La permanenza in ospedale a L’Avana prosegue sotto osservazione. Di Battista è vigile e cosciente e, quando può, riesce anche a rispondere con alcuni messaggi alle persone che gli stanno mostrando vicinanza. Al suo fianco è arrivata anche la compagna Sahra Lahouasnia, madre dei suoi due figli, insieme ad alcuni amici.
Nelle scorse ore sono arrivati a Cuba anche due medici del Policlinico Gemelli di Roma: un neurochirurgo e uno specialista di rianimazione e terapia intensiva. I professionisti hanno incontrato i medici cubani per valutare la situazione e fornire un primo supporto in vista delle decisioni sul trasferimento.
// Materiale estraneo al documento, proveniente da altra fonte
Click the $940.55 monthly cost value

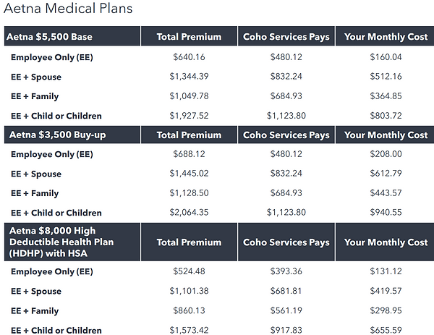[x=386, y=213]
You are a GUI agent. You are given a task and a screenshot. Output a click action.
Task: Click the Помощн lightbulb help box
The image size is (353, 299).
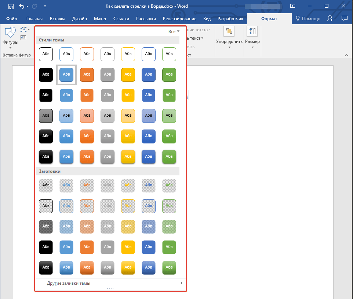(308, 19)
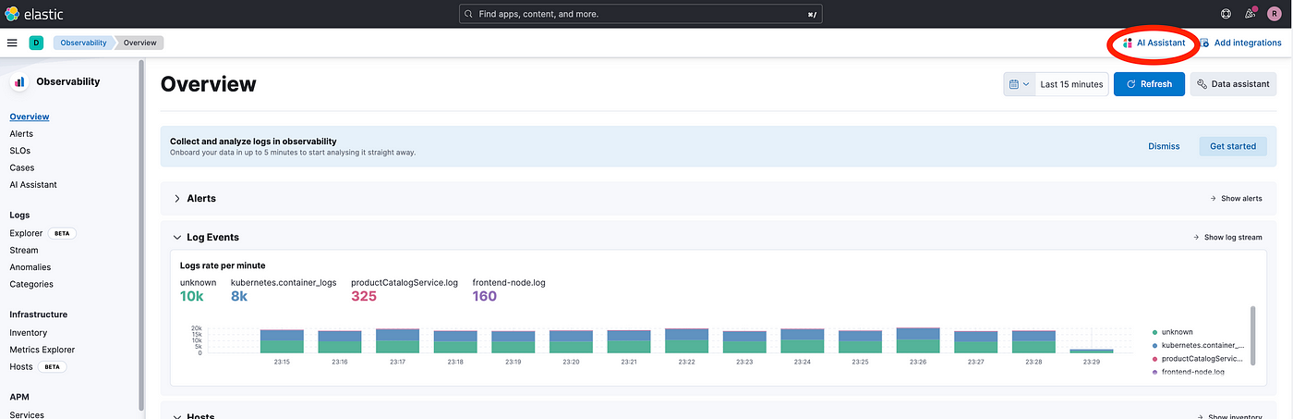Open the user avatar menu
Screen dimensions: 1293x419
(1275, 14)
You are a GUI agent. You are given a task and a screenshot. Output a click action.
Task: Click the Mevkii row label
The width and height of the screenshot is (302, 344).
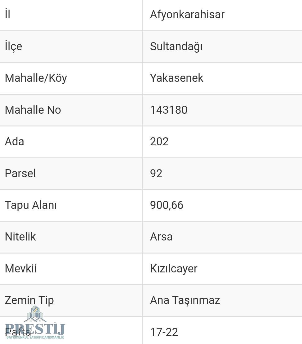[21, 269]
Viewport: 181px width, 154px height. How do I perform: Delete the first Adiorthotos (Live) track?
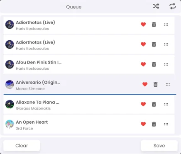pyautogui.click(x=154, y=24)
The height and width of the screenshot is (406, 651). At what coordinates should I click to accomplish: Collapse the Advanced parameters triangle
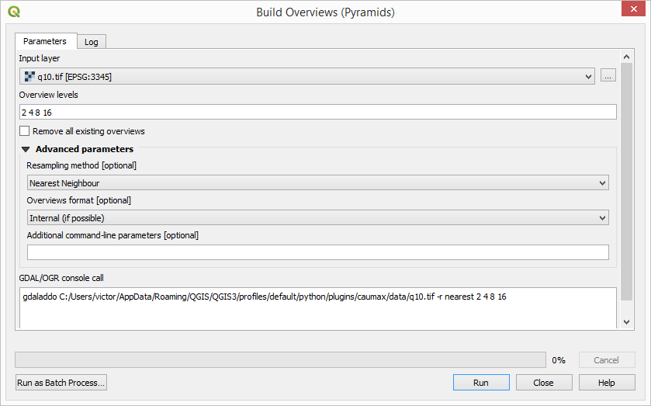26,149
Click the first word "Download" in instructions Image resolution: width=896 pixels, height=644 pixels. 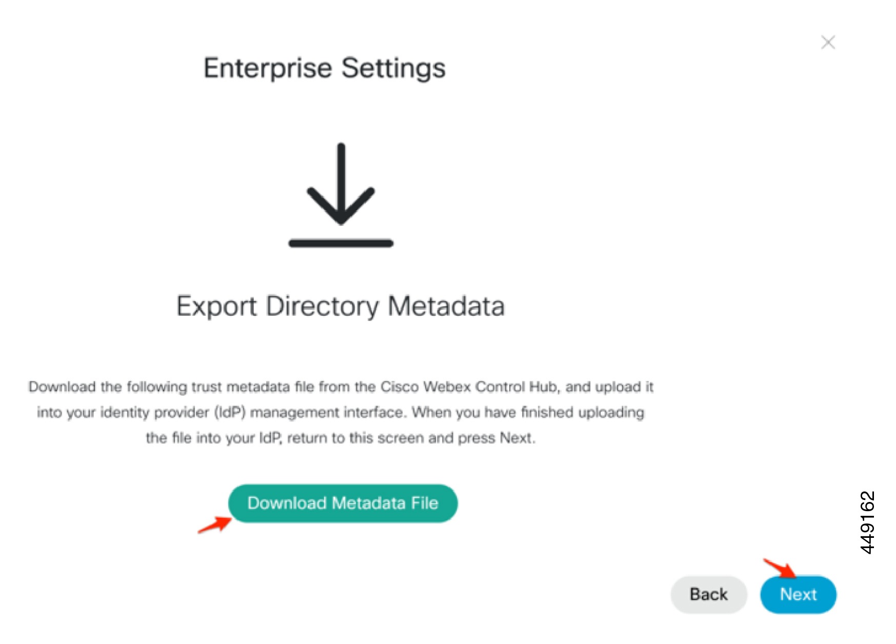pyautogui.click(x=62, y=387)
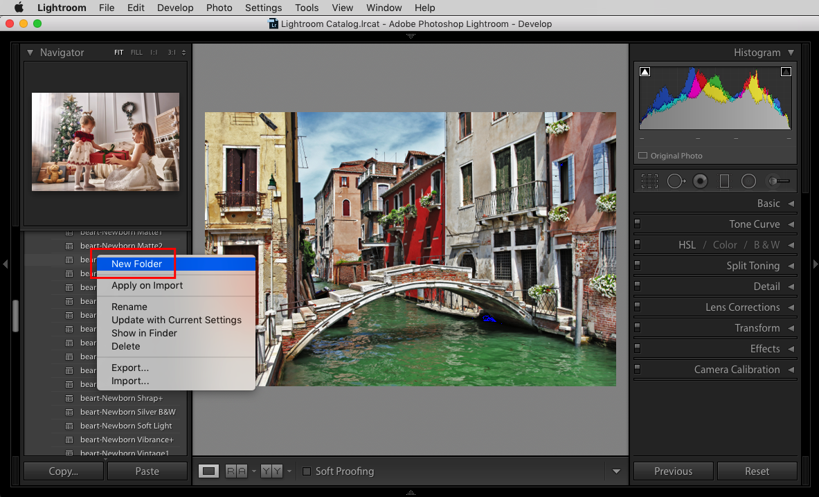Select the Crop Overlay tool
Screen dimensions: 819x497
649,181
Alessandro Di Battista potrebbe lasciare Cuba nelle prossime ore, con il rientro in Italia indicato per giovedì 3 settembre. Secondo le indiscrezioni riportate da diversi quotidiani, il trasferimento dovrebbe avvenire a bordo di un volo privato, una soluzione che richiede un’organizzazione specifica viste le condizioni dell’ex parlamentare.

Il punto più discusso riguarda però proprio il mezzo con cui Di Battista dovrebbe tornare in Italia. Il governo Meloni aveva messo a disposizione un volo di Stato, attraverso il protocollo utilizzato nell’ultimo anno per cittadini italiani che necessitavano di assistenza all’estero. L’ex parlamentare, secondo quanto riportato dalla fonte, ha però rifiutato l’offerta. Il rientro dovrebbe quindi essere organizzato attraverso un volo privato attrezzato, eventualmente un’aeroambulanza con alcuni scali tecnici. Le spese e le procedure mediche a bordo risulterebbero coperte dalla polizza assicurativa sottoscritta prima della partenza.
Anche il ministro degli Esteri Antonio Tajani ha confermato l’impegno per favorire il rientro: «Spero possa tornare presto in Italia». Intanto l’associazione Schierarsi invita a diffondere soltanto informazioni confermate dalla famiglia. La situazione clinica resta infatti delicata e, secondo la nota, non è ancora disponibile una diagnosi medica definitiva.